One-shot unattended agents (Stripe Minions model)

How to launch AI agents that run to completion autonomously - writing code, running tests, fixing errors, and producing a PR without human supervision.

·Unattended agents (Stripe Minions model, Cursor Automations) execute tasks without developer presence
·Agents are invocable from at least two channels (Slack, CLI, Web, PagerDuty)
·Each developer runs 3-5 parallel agent sessions concurrently

·Agent task completion rate without human intervention exceeds 60%
·Agent invocation produces a PR within a defined SLA (e.g., under 30 minutes for standard tasks)

Evidence

·Agent invocation logs from multiple channels with timestamps
·Dashboard showing parallel agent session counts per developer
·PR history showing agent-authored PRs merged without synchronous developer oversight

What It Is

One-shot unattended agents are AI agents given a task and left to run until they complete it - no human supervision, no confirmation prompts, no mid-task steering.

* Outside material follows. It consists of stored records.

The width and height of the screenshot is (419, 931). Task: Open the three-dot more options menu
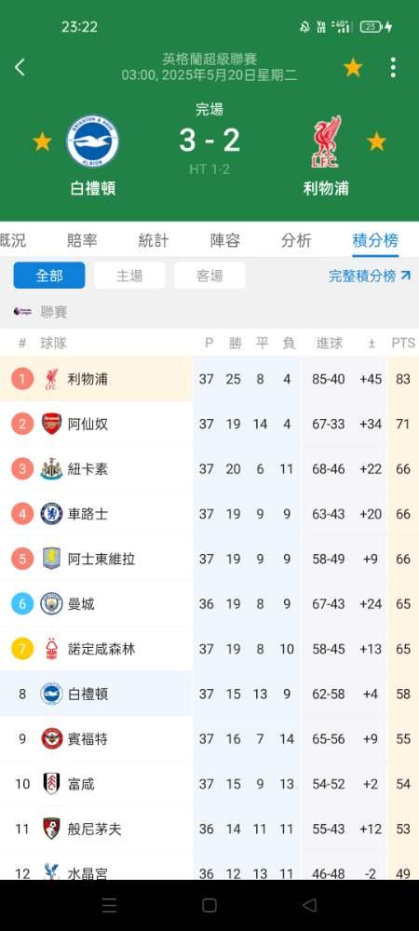(x=393, y=68)
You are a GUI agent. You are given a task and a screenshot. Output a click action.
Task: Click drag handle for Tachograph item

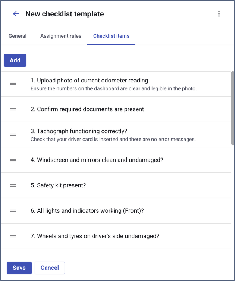13,135
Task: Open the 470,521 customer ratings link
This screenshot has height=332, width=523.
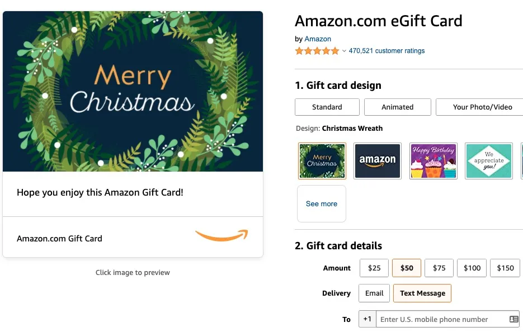Action: pos(387,51)
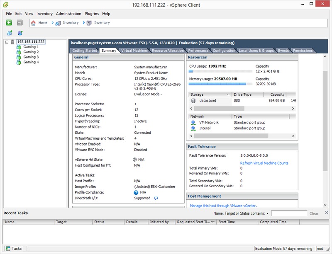Switch to the Configuration tab
Image resolution: width=332 pixels, height=254 pixels.
pos(224,51)
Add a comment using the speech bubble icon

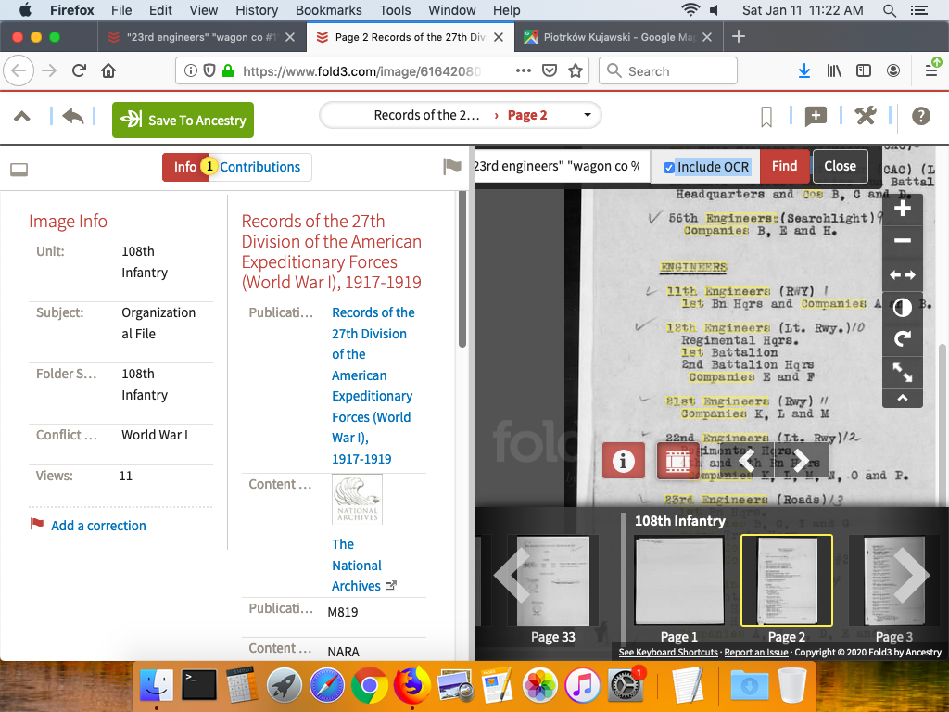tap(816, 117)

The agent writes code, runs the test suite, reads the output, fixes failures, iterates, and when it reaches a passing state, opens a pull request. The developer reviews the PR; they don't watch the work.

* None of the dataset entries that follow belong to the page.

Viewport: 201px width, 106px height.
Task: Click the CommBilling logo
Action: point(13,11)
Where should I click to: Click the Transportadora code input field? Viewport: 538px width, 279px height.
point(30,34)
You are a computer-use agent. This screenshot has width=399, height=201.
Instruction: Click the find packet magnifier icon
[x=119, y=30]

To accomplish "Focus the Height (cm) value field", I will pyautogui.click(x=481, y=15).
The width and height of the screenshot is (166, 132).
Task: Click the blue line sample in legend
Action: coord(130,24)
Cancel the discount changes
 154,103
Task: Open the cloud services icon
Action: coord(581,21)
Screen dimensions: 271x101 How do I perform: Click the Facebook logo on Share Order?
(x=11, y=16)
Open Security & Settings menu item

This pattern is named after Stripe's "Minions" system, described publicly in 2024-2025: a framework for dispatching AI agents to complete tasks in isolated sandboxes. Each "minion" gets a task description, a clean environment, and execution authority. When it succeeds (tests green, PR opened) or fails definitively (stuck in a loop, cannot fix the errors), it reports back. Stripe uses this pattern at scale for tasks like dependency upgrades, API compatibility fixes, and security patches. While Stripe Minions remains the canonical example, the pattern has since been commercialized. Cursor Automations (2026) provides always-on agents triggered from external systems - Slack messages, Linear tickets, GitHub issues, PagerDuty alerts - that spin up, complete a task, and produce a PR without developer initiation. Claude Code subagents with named @ mentions enable composing multi-agent workflows where a parent agent delegates subtasks to specialized child agents, each running in its own context. In May 2026 the scheduled and async variant became first-class: Anthropic Routines and Cursor's /loop skill dispatch work on a schedule so teams "wake up to PRs ready to merge," and CI auto-fix closes the loop by repairing failing checks before a human looks. This generalizes the Stripe Minions one-shot pattern well beyond a single company. The one-shot unattended pattern is no longer experimental infrastructure - it's becoming a standard product feature.

At L4 (Optimized), unattended agents are the default mode for well-defined tasks. The shift from L3 is the removal of the human loop: at L3, a developer runs Claude Code in YOLO mode and monitors the terminal; at L4, the agent runs in a sandbox and the developer checks their email for a PR notification. The developer's attention is decoupled from the agent's execution.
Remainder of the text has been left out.